In This Review
Muqtada: Muqtada al-Sadr, the Shia Revival, and the Struggle for Iraq

Muqtada: Muqtada al-Sadr, the Shia Revival, and the Struggle for Iraq

By Patrick Cockburn

Scribner, 2008, 240 pp.

Soon after invading Iraq in 2003, the United States encountered a major obstacle to piecing together a sustainable state -- in the person of a dour 30-year-old Shiite cleric. Muqtada al-Sadr remains to this day a force and a problem for the Iraqis as well as the Americans. Who is Sadr?

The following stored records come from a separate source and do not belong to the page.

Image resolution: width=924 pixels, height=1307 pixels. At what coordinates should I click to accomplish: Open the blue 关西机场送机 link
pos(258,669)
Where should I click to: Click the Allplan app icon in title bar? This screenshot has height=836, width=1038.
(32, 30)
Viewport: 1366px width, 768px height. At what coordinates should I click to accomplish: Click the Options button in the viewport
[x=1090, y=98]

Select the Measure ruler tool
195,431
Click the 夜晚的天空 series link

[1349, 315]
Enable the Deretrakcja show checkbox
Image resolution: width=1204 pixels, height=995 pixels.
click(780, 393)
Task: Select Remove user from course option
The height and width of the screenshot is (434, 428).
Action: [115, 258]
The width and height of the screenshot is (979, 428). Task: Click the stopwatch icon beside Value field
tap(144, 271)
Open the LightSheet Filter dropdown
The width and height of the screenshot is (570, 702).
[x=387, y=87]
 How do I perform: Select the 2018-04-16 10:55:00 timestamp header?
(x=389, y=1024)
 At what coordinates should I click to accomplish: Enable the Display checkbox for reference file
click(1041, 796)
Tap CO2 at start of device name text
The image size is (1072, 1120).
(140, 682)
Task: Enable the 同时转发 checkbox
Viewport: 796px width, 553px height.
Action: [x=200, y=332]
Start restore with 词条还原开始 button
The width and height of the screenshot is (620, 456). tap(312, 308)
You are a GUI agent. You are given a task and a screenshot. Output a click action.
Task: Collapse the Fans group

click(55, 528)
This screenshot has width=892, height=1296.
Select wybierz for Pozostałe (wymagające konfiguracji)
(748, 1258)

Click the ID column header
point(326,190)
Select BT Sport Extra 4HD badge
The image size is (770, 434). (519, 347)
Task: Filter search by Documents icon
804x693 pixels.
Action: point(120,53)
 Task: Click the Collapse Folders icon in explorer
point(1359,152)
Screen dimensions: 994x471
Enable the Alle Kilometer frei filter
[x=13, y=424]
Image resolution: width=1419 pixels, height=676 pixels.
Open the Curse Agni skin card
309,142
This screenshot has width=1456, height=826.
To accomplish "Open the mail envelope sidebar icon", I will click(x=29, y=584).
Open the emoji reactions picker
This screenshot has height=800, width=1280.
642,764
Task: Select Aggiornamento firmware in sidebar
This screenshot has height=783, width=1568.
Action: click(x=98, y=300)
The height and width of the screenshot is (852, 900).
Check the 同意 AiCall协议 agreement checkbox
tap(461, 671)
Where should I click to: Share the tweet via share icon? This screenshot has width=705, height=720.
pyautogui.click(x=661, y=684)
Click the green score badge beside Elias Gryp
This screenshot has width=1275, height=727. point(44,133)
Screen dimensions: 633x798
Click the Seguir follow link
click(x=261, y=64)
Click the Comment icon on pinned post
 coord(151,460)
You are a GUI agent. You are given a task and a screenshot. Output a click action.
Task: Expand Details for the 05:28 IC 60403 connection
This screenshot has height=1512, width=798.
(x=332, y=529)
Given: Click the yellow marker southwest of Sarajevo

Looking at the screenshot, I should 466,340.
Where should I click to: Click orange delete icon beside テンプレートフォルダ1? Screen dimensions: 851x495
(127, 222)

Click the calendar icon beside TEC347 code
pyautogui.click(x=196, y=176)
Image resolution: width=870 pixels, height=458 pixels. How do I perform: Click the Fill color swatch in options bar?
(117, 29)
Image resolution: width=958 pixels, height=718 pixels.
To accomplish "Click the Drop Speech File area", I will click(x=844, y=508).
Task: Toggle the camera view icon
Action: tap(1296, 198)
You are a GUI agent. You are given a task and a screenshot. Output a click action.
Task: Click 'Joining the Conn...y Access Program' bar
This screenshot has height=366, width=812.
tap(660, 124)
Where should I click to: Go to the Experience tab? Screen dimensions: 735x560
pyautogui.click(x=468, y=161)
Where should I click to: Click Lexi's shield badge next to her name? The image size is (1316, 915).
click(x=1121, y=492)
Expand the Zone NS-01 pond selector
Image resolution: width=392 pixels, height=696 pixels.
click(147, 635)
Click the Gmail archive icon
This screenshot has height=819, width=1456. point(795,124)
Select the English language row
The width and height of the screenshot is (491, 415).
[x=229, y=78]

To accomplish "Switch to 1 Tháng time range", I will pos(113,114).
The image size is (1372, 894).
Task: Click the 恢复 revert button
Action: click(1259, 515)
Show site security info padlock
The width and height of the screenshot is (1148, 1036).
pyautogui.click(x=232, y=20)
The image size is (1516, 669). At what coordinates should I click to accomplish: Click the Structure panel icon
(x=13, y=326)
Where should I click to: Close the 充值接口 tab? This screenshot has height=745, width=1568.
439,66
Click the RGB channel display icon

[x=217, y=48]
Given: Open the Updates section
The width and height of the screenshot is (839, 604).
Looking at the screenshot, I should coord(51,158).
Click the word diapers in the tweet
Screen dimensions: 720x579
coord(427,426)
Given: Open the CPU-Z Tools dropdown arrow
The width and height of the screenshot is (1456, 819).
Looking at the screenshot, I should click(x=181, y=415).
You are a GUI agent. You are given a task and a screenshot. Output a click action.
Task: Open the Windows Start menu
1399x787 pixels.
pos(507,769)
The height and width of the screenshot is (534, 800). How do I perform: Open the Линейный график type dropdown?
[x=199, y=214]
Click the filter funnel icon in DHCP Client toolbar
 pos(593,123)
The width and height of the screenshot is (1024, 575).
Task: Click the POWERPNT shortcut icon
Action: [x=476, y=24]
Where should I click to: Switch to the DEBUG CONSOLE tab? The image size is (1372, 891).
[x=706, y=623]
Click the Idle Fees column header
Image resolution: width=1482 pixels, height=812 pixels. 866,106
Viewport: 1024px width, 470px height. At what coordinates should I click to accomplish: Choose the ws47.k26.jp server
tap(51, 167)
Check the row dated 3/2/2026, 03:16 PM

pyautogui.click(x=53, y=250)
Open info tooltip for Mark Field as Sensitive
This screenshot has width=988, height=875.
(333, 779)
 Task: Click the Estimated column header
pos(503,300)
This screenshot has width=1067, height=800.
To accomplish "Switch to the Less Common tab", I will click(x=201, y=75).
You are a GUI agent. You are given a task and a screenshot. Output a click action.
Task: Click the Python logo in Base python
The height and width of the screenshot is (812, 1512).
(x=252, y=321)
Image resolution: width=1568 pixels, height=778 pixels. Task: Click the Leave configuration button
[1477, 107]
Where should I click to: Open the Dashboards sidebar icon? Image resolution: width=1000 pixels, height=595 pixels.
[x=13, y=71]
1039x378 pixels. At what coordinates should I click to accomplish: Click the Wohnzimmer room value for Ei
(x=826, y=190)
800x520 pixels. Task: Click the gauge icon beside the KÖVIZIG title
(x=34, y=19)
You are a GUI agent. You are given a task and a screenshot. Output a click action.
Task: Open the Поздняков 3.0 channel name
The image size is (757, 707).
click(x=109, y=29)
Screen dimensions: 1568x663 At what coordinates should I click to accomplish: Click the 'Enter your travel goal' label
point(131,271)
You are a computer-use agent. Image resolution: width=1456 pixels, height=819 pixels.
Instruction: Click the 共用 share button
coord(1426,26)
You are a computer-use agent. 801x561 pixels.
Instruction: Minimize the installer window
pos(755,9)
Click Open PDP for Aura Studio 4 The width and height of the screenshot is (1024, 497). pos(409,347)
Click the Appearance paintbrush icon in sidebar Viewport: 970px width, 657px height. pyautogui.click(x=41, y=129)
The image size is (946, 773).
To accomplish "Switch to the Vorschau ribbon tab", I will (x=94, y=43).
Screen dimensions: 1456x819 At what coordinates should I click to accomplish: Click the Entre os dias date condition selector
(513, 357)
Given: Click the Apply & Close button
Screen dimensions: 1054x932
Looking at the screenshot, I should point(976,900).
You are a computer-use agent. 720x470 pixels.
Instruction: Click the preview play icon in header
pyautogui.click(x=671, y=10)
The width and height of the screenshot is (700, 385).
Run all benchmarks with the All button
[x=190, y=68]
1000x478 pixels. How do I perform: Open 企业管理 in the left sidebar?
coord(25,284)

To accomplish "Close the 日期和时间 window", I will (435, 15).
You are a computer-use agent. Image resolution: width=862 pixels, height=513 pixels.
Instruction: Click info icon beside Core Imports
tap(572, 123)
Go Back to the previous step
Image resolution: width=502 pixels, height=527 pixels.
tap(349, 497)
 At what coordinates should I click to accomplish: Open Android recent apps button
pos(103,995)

His cousin (whose daughter he would later marry) the politically active Ayatollah Muhammad Baqir al-Sadr was brutally executed in 1980. Nineteen years later, his father, Ayatollah Muhammad Sadiq al-Sadr, also politically active but in a more subtle manner, was assassinated. With the overthrow of the Baathist regime, it was as if Sadr had inherited a family mission to challenge the other great Shiite families, who had lived safely in exile during Saddam Hussein's rule; to resist Grand Ayatollah Ali al-Sistani's political quietism; and to lead the Shiite masses who had responded to the religio-political message of his family's elders. The veteran journalist Cockburn, who has reported on Iraq since the late 1970s, paints a compelling portrait of Sadr, his family roots, and his role in Iraq since 2003. He depicts a man who is neither a saint, not even a warrior-saint (witness his followers' shameful killing of Sayyid Abdul Majid al-Khoei, of a rival Shiite religious family, or the killings by his militia in Baghdad), nor the fanatical loose cannon often depicted by the media. A driven man certainly, Sadr is also a canny politician in an Iraq that might usefully be compared to Machiavelli's Italy.